Тут народ делал такое, чего не потерпели бы и в школе психов например, срывали унитазы. Приходите вы в туалет, а там только черная дыра в полу вместо толчка, а унитазы они швыряли. Например, из окон в проходящие машины. Как-то ночью один здоровенный защитник из нашей команды достал ружье и стал палить по окнам общежития напротив. Приехала университетская полиция, а он сбросил на патрульную машину здоровенный лодочный мотор. Ну, уж за это тренер Брайант заставил его побегать вокруг стадиона порядочно кругов!

Мы с Кертисом были не такие крутые, только никогда я не был так одинок. Я скучал по маме и хотел вернуться домой. Кертиса же я не понимал, вот в чем проблема. Он столько употреблял нехороших слов, что пока я добирался до середины его фразы, то забывал начало. По-моему, смысл все-таки был всегда один — что-то ему не нравилось.

У Кертиса была машина и он учил меня водить. Но однажды я вышел к нему, а он ругается, наклонившись над решеткой для водостока. Похоже, у него лопнула шина, и он пытался заменить колесо, но уронил случайно гайки в решетку. А мы опаздывали на тренировку, и это было плохо.
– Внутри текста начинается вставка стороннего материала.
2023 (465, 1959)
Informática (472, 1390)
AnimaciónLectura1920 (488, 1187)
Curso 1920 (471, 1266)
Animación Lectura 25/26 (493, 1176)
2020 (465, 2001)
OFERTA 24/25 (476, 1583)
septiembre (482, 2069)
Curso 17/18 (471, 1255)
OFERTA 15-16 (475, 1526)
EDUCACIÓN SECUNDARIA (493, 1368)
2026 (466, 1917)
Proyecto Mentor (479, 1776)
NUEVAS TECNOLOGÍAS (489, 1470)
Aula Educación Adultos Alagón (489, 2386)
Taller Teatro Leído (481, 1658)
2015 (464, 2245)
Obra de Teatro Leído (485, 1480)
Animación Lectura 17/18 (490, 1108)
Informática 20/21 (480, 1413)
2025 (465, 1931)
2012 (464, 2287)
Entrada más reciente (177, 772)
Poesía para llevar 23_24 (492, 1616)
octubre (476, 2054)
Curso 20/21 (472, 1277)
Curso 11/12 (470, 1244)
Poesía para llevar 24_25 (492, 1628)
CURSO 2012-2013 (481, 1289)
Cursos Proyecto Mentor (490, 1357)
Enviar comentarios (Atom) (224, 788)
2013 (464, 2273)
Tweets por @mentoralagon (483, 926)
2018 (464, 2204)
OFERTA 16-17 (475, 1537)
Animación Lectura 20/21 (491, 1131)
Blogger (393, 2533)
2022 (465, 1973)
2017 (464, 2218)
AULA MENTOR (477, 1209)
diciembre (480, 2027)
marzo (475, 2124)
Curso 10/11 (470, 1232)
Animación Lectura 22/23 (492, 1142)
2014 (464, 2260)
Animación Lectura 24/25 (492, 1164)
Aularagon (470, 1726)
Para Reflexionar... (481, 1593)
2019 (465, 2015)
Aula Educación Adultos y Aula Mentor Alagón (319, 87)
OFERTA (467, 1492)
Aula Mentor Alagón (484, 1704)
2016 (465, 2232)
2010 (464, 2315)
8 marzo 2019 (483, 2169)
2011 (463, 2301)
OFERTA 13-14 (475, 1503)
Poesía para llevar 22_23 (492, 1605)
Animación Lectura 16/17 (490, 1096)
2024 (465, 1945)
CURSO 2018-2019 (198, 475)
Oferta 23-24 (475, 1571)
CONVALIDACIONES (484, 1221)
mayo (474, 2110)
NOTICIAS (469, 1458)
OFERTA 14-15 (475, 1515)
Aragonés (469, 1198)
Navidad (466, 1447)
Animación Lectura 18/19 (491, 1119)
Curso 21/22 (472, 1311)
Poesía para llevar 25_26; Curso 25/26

Я так Кертису и сказал, и добавил:

— Почему бы тебе не снять по гайке с трех остальных шин, вот как раз и получится гаек на колесо, нам хватит, чтобы доехать до стадиона?

На миг он даже перестал ругаться и посмотрел на меня и сказал:

— Ты же вроде идиот, как же ты сумел до этого додуматься?

А я ответил:

— Может я и идиот, но зато я не так глуп.

На это Кертис подскочил и погнался за мной с гаечным ключом, ругаясь на чем свет стоит, и это сильно повредило нашим отношениям.

После этого я решил сменить комнату, и после тренировки устроился на ночь в подвале «обезьянника». Тут было не так грязно, как наверху, и к тому же была лампочка. Ладно, на следующий день я перетащил сюда койку и с тех пор жил здесь.

Тут начались занятия, и они стали думать, что со мной делать. На кафедре физкультуры был парень, который тем только и занимался, что помогал таким же тупым как я сдавать экзамены. Были совсем простые курсы, вроде физвоспитания, и туда меня точно записали. Но мне был положен еще английский и еще какая-нибудь наука, типа математики, и тут мне было не прорваться. Позднее мне объяснили, что бывают такие преподаватели, что смотрят сквозь пальцы, когда футболисты прогуливают занятия. Они понимают, что когда много играешь в футбол, не до занятий. Был такой парень и на естественном факультете, только он преподавал что-то вроде «промежуточного света», в общем, что-то для физиков-дипломников, или аспирантов. И все-таки меня туда записали, хотя я не видел разницы между физикой и физрой.